Dazu führen wir Gedankenexperimente, aber auch Simulationsexperimente mit dem Verkehrssimulator MATSim durch, in dem wir das Mobilitätsverhalten von zehntausenden von Softwareagenten analysieren und testen, ob und wie sie auf Veränderungen wie die Einführung von On-Demand-Angeboten reagieren (Weyer et al. 2025).
Interdisziplinäre Kooperation
Die von uns generierten Daten über das Mobilitätsverhalten der Menschen und die Akzeptanz autonomer Systeme bilden einen Input für die Arbeit der Ingenieure, die die technischen Komponenten von NeMo.bil entwickeln. Damit soziale und technische Innovationen zusammenfließen und in der Entwicklung zukunftsfähiger sozio-technischer Systeme münden, bedarf es jedoch einer gemeinsamen Sprache von Sozial- und Ingenieurwissenschaften bzw. zumindest einer geeigneten Form der Übersetzung des auf beiden Seiten bestehenden Wissen in die Wissensbestände des jeweils anderen Partners.

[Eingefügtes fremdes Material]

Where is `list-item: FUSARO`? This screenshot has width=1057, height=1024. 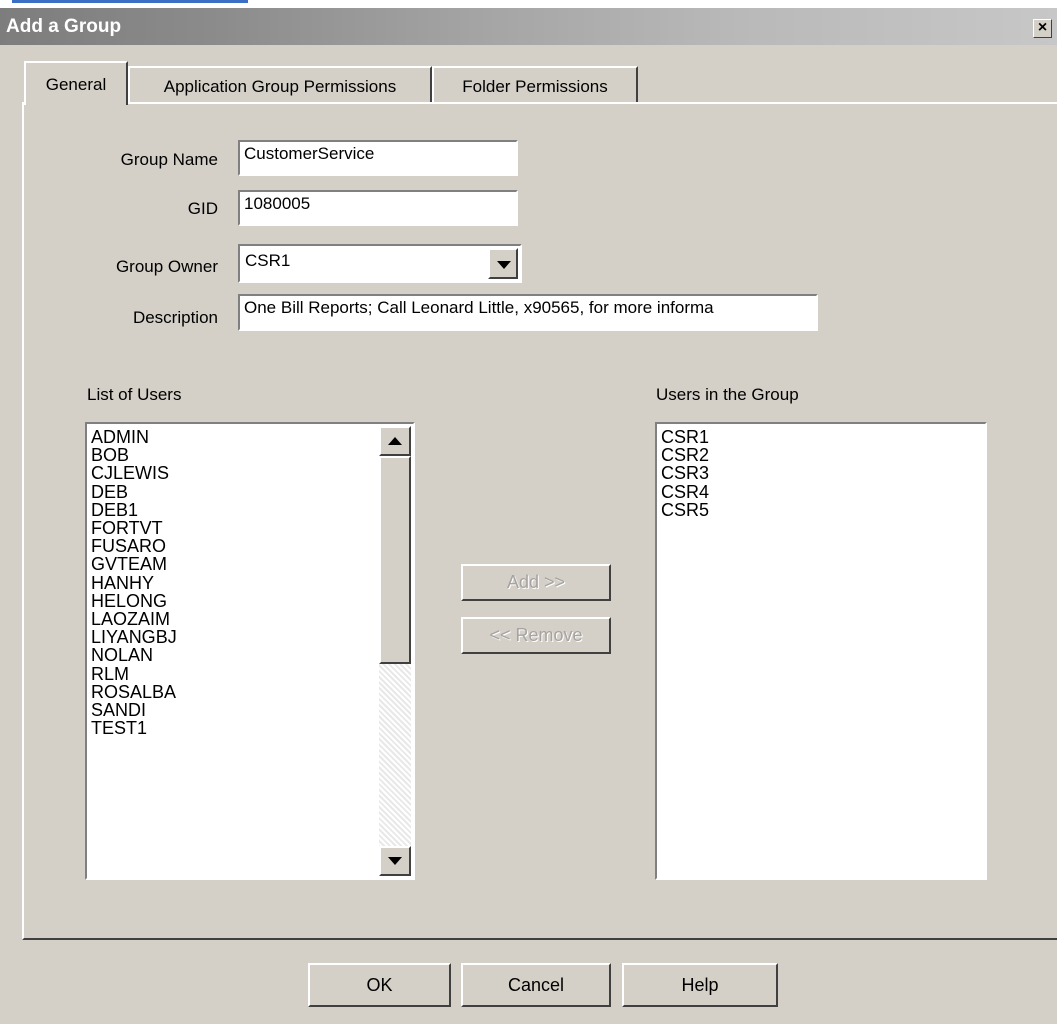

In etlichen Projekten, die sich mit der nachhaltigen Transformation des Energie- bzw. des Verkehrssystems befasst haben, hat es sich als hilfreich erwiesen, gemeinsam Modelle des zu untersuchenden Gegenstands zu entwickeln und in dieses eigene Daten einzuspeisen bzw. die Daten zu nutzen, die von anderen Projektpartnern eingespeist wurden. Auf diese Weise werden die Komplexität sozio-technischer Systeme, vor allem aber die Wechselwirkung sozialer und technischer Komponenten besser greifbar. Und das Verständnis der Herausforderungen und Hürden, aber auch der Chancen sozio-technischer Transformationen wächst auf beiden Seiten.

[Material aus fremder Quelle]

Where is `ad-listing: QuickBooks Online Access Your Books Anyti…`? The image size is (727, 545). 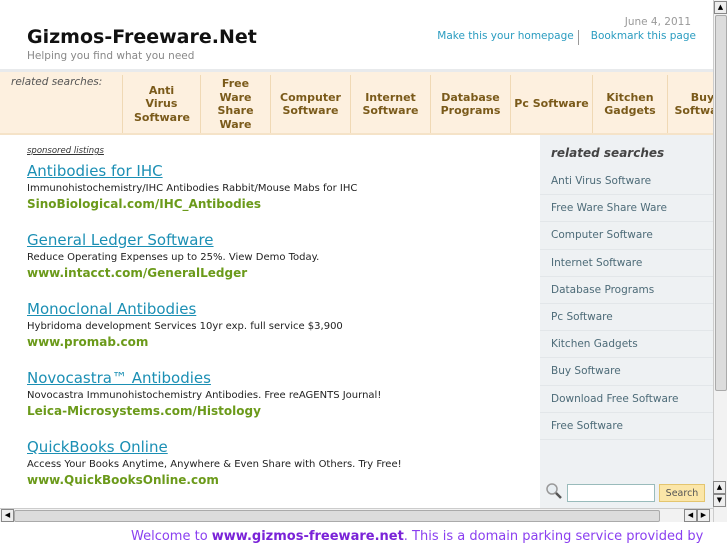 ad-listing: QuickBooks Online Access Your Books Anyti… is located at coordinates (277, 462).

Einzige Voraussetzung: Auch die Sozialwissenschaften müssen in der Lage (und bereit) sein, in Modellen zu denken und soziale Systeme modellhaft abzubilden, um anschlussfähig für ihre Partner zu sein.
Literatur
Weyer, Johannes/Fabian Adelt/Marlon Philipp, 2025: Agentenbasierte Modellierung und Simulation komplexer Systeme. Der Simulator SimCo als Tool zur Analyse der Mobilität im Ruhrgebiet. In: Johannes Weyer (Hg.), Nachhaltig mobil. Wie das Ruhrgebiet die Verkehrswende schaffen kann. Wiesbaden: Springer, 305-329, https://doi.org/10.1007/978-3-658-45236-0_11.
Weyer, Johannes/Sebastian Hoffmann, 2025: Bridging the Attitude-Behavior Gap. An explanation of travel mode choice using analytical sociology. In: PLOS One (accepted).